───── Supplied information ─────

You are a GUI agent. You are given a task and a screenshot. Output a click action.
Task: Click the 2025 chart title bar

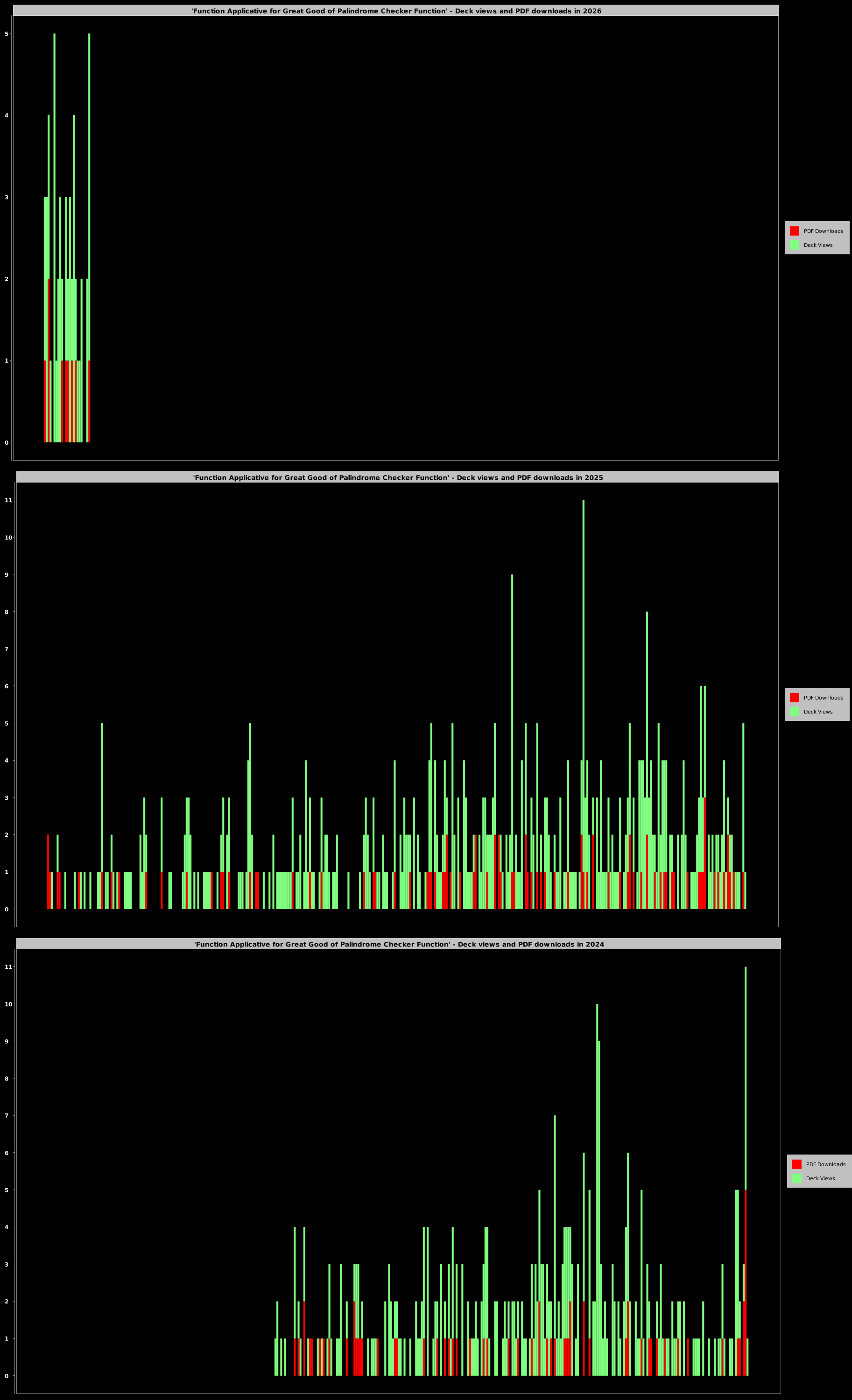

─────
───── Supplied information ─────

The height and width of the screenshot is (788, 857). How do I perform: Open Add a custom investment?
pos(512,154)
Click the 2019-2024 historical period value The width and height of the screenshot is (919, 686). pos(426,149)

─────
───── Supplied information ─────

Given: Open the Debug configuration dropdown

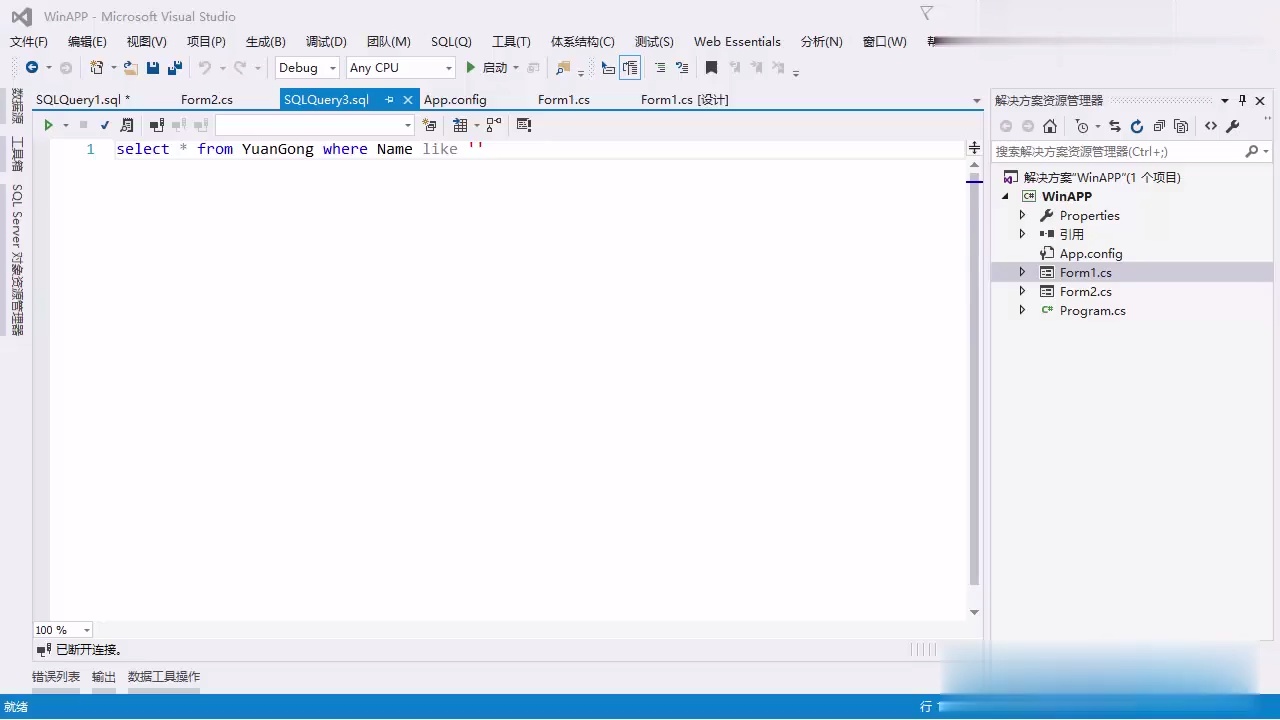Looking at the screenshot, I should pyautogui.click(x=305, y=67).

─────

Only one stretch of the records above is wanted: the lines between the one holding "You are a GUI" and the one holding "Task: Click the 2025 chart title bar", inclusive, reproduced exactly.

§ Finished task
You are a GUI agent. You are given a task and a screenshot. Output a click action.
Task: Click the 2025 chart title bar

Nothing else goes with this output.